How they arrived at that ruling isn’t obvious.
The new wage measure effectively strikes key sections of Portland’s existing minimum-wage ordinance and replaces them with language from the voters, Mayor Kate Snyder said of the city’s interpretation of the referendum.
The existing minimum-wage rate provision in Section B of the city’s ordinance now “begins by saying on Jan. 1, 2022, the minimum wage rate will be $13 an hour,” according to Snyder.
In Section G of the city’s ordinance, the new language reads, “the effective Minimum Wage rate established by this ordinance shall be calculated as 1.5 times the regular minimum wage rate.”
There’s wiggle room to interpret when and how the ordinance should be amended.
It might seem like semantics — and even Snyder concedes that the intent of the voters does not align with the city’s interpretation of the language. But she said they can’t “fix the typo,” and it will delay implementation of the wage increase for at least another full year.
Lawyers have been split on the issue. The Portland law firm Preti Flaherty supported the language of the ordinance that appeared on the ballot, but recognized that some employees and their attorneys will likely file suit under a different interpretation.
Shelby Leighton, a Portland-based labor lawyer with the firm Johnson, Webbert and Young, said that employers who rely on the city’s interpretation of the ordinance and fail to pay the hazard pay on Dec. 5 take a “significant risk.”

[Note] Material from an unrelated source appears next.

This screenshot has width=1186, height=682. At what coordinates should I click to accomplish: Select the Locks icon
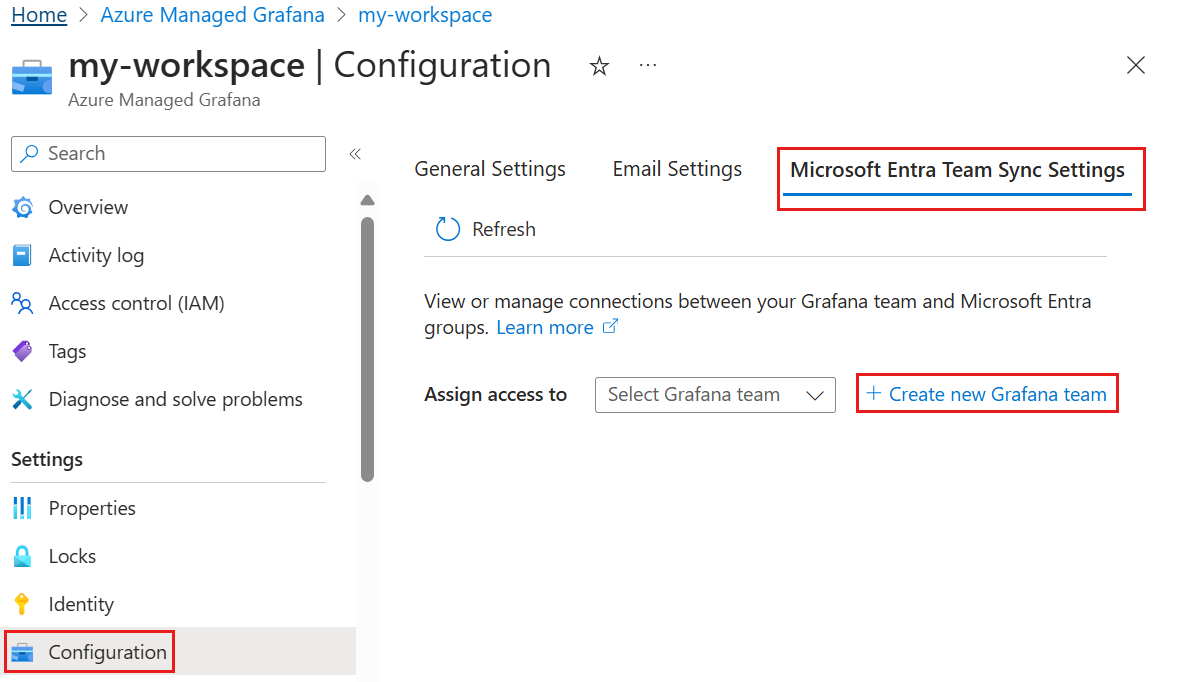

“At best, the city’s argument is that the new ordinance can be read to not create a city minimum wage until 2022,” Leighton said. “But that is not the only reading of the ordinance, or even the most reasonable. When an ordinance can be read multiple ways, courts will look at the intent behind it, which supports immediate implementation.”
Workers are seeking to understand their rights if employers don’t pay them appropriately, said Leighton, who sits on the board of the Southern Maine Workers’ Center, a Portland-based labor group. If employers follow the city’s interpretation and withhold hazard pay, litigation seems likely, she said. But if a court rejects the city’s interpretation of the ordinance, any employer who hasn’t complied may also be responsible for damages and attorney fees on top of unpaid back wages, she added.
The legal limbo could add tension to the pandemic-induced hardships.
Snyder too expects to see litigation of some kind — and she said a lawsuit was likely no matter how the city ruled on the issue.
The mayor’s office has received a flood of emails on the issue — business owners seeking clarity, lawyers offering advice, middle-of-the-roaders pushing incrementalism and “a lot of vitriol” over the decision to delay.
But Snyder rejects the assertion by some that the city’s lawyers interpreted the ordinance the way they did because they felt it would be hard on businesses. She called it “heartbreaking” to be accused of standing in the way of democracy.
“I’ve talked with several lawyers who said anytime you’re looking to have the law defend your position, you can do that,” Snyder said. “But I swear up and down on a stack of bibles that no one from the City Council was looking for a particular outcome” from the city’s lawyers.
Sambrook said the decision shook his faith in municipal government.
“Evidently the voters’ opinions don’t really count for a hell of a lot,” said the Hannaford worker, one of 25,210 voters who favored the increase.
There’s an effort in the works to amend or overturn the wage measure on the June ballot. If those efforts were successful, it would kneecap the wage increase before it could be applied in 2022.
But Snyder doesn’t think that’s a good idea.
“I’m not sure it’s a prudent course of action for the city council to do something like that, because I respect the will of the voters and they voted on the language in this ordinance,” the mayor said. “We’ve got a policy that the City Council didn’t make that the city is doing its best to implement. I care deeply about that.”